READING PASSAGE.
↓↓↓
Not really a blog post today, more of an update.
I've decided to pause the weekly entries, at least for the time being, and move into a cycle of posting only when interesting or new things pop up. This is not health related or anything like that, it's simply a matter of too many things going on, with not enough available hours to properly attend to them. I am wrapped up in three large hobby projects at the moment, two of which are collaborations, with a fourth planned, and feel the quality of the blog has noticeably slipped over the past year or so. There's been a lot of unforced errors and too many auctions mined of late, which is not really how I envision things should be here. I've been doing this for a long time (this is my 1,160th entry) and still enjoy it and plan to continue, but the finding the time required to properly deploy each post on a weekly basis has been very difficult of late. A long range goal here was/is to have at least one post, highly detailed (or not) for each and every set Topps issued at retail from 1948-80. I'm still hoping to do that but the timetable will be a little less compressed now.
This blog started when I thought a proper, serious look at the history of Topps was sorely needed. I was inspired by Jon Helfenstein's wonderful Fleer Sticker Project and had recently embarked upon my quest to obtain a type card example from all the Topps issues through 1980 when I kicked things off. Originally I only intended to collect and post about Baseball issues but that changed quickly enough as my interests expanded once I realized you had to examine the totality of what Topps was doing to make any sense of it all. Focusing on a single genre did not allow for that.
↑↑↑
TO DO.
**a.** From the blog update, duplicate the stretch from "This blog started" through "allow for that.".
**b.** Answer these questions from the blog update:
(i) What number entry does the writer say this is?
(ii) What span of years does the long-range goal for Topps sets cover?
(iii) Whose project inspired the writer to start the blog?
**c.** Pick up the blog update after its final sentence and keep writing.

LISTED RECORDS.
↓↓↓
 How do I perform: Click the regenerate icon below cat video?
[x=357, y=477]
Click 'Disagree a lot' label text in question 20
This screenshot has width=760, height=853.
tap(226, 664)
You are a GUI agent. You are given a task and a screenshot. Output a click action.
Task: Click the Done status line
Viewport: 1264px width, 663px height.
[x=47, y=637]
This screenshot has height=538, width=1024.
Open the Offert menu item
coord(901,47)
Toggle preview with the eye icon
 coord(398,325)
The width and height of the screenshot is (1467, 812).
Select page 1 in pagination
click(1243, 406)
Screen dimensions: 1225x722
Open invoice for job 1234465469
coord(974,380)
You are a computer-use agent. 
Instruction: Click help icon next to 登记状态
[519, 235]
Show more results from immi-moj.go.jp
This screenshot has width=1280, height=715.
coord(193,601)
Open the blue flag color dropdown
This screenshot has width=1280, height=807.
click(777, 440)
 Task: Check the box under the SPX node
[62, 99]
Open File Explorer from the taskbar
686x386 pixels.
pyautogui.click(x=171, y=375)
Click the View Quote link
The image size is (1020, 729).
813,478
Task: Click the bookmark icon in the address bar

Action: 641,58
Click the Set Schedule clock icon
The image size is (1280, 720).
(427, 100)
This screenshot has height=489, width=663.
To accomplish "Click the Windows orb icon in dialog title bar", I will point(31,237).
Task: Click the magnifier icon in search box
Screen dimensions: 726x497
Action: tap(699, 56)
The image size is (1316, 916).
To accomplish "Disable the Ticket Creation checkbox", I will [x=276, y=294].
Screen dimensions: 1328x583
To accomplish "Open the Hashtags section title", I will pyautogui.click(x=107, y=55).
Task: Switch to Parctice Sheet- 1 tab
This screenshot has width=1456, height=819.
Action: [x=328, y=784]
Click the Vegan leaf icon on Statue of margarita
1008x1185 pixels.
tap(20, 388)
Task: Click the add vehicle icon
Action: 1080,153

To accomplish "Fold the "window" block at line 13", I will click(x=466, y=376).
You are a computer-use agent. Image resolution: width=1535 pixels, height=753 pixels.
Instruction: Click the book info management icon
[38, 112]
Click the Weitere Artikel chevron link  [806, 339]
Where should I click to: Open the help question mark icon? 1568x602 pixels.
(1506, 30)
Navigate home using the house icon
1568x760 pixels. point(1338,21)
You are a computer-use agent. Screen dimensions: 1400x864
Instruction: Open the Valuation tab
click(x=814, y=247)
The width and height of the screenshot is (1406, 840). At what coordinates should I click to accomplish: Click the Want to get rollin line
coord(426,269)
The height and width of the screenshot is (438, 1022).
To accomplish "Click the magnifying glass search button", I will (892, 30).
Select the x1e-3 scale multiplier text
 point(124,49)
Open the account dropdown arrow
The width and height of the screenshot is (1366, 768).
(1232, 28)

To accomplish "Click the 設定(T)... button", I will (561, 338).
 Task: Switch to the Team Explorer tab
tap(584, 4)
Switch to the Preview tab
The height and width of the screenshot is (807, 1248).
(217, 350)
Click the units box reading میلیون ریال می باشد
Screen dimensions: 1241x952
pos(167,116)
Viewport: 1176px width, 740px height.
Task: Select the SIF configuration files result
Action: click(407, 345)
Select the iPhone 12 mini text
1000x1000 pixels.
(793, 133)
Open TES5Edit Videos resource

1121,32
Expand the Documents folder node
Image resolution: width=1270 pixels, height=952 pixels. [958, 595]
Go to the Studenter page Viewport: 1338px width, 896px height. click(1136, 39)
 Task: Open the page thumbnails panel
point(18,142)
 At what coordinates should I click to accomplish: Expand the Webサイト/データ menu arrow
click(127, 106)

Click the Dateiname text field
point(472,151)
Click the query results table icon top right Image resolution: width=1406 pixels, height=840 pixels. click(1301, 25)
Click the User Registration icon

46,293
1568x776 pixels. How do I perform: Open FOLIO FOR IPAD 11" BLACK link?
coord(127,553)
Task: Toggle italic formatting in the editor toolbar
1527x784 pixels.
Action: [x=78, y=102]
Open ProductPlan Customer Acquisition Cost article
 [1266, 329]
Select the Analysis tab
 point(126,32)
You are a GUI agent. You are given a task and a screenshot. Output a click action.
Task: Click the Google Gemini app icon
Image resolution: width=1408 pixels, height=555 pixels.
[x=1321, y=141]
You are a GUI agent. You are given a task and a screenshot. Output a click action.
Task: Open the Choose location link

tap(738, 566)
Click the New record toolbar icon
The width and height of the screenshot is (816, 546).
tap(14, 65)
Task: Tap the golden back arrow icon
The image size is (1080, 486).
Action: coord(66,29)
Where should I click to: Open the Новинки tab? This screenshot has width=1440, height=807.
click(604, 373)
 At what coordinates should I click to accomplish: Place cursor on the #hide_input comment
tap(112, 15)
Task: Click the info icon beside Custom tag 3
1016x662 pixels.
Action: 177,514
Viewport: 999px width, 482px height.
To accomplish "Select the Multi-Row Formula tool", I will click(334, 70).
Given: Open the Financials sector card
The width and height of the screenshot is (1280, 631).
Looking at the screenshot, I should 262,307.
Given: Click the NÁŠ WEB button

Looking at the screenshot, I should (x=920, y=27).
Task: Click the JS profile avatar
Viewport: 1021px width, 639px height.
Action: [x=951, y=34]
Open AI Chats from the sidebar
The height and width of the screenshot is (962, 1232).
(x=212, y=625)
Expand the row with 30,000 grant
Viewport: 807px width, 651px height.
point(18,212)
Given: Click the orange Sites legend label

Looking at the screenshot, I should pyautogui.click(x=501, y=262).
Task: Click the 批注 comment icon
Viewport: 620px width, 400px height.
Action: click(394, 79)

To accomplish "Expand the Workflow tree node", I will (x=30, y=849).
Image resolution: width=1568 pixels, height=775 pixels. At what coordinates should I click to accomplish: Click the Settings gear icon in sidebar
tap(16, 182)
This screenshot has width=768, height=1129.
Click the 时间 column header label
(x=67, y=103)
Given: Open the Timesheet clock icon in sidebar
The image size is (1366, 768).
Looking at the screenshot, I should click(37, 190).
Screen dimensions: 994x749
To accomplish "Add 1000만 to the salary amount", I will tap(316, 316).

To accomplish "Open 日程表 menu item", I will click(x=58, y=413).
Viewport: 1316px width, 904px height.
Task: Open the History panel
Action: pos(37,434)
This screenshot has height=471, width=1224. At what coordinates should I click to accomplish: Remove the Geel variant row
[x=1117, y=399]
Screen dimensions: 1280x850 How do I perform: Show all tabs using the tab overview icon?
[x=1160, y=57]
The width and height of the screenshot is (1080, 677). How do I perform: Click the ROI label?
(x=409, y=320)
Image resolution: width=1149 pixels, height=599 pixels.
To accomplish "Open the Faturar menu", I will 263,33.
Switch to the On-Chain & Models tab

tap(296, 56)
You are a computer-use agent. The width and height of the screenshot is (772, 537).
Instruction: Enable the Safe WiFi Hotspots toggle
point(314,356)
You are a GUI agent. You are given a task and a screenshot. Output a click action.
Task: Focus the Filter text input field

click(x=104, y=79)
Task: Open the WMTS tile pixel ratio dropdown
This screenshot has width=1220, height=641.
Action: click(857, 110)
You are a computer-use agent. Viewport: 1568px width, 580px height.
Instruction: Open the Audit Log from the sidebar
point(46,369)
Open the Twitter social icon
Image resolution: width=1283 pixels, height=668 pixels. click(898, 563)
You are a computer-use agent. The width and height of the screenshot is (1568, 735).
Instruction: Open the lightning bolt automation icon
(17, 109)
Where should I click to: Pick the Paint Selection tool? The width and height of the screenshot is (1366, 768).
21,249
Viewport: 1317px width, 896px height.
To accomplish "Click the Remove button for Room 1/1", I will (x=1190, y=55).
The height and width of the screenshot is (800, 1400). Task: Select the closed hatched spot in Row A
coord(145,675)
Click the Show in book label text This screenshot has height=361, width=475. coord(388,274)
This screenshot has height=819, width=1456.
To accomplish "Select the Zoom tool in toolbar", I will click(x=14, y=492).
↑↑↑
THE REPLIES.
**a.**
This blog started when I thought a proper, serious look at the history of Topps was sorely needed. I was inspired by Jon Helfenstein's wonderful Fleer Sticker Project and had recently embarked upon my quest to obtain a type card example from all the Topps issues through 1980 when I kicked things off. Originally I only intended to collect and post about Baseball issues but that changed quickly enough as my interests expanded once I realized you had to examine the totality of what Topps was doing to make any sense of it all. Focusing on a single genre did not allow for that.

**b.**
(i) The 1,160th entry.
(ii) 1948-80.
(iii) Jon Helfenstein's Fleer Sticker Project.

**c.**
There had been so much incorrect information disseminated in the hobby about the company and its myriad releases that it sometimes seemed like what was out there was as highly fictionalized as a novel, with little based upon fact. A large part of that was due to Topps itself and the way they used mostly made-up PR to ever-so-carefully reveal their story. At the same time they maintained almost no cohesive corporate records beyond those kept by Woody Gelman and Ben Solomon in the New Product and Art Departments; archives long since disseminated or lost. A lot of hearsay and guesswork was spread in old hobby papers and now, of course, we have the massive online hobby community that often seems like it helps those old, wayward narratives much more than it hurts them. I've tried to address the conventional hobby wisdom where needed (as best I could) and hope I've somewhat succeeded in clarifying some of that.
I've learned so much from writing this blog and it's led me to people and places I never thought possible to meet or visit. The dedicated reader base is here is small but mighty and the contributions of images and information many of you have sent to me over the years has been heartening. Please, please keep sending me these images and information!
So stay tuned, there is definitely more to come, still on Saturday at 8 AM Eastern, just a little more spread out going forward, so exactly which Saturdays is TBD, as is when the next post will appear, although it should be some time in January. I'll get into my various projects down the road but can offer way-too-minimal details on the biggest one, which is a biography of Woody Gelman I have been researching and writing for five-plus years now. The initial draft is finally closing in on completion and a hoped-for artwork-enhanced-book makes it one of the collaborations I mentioned above. There's a lot more under the hood there, but for now that's all the news that fits...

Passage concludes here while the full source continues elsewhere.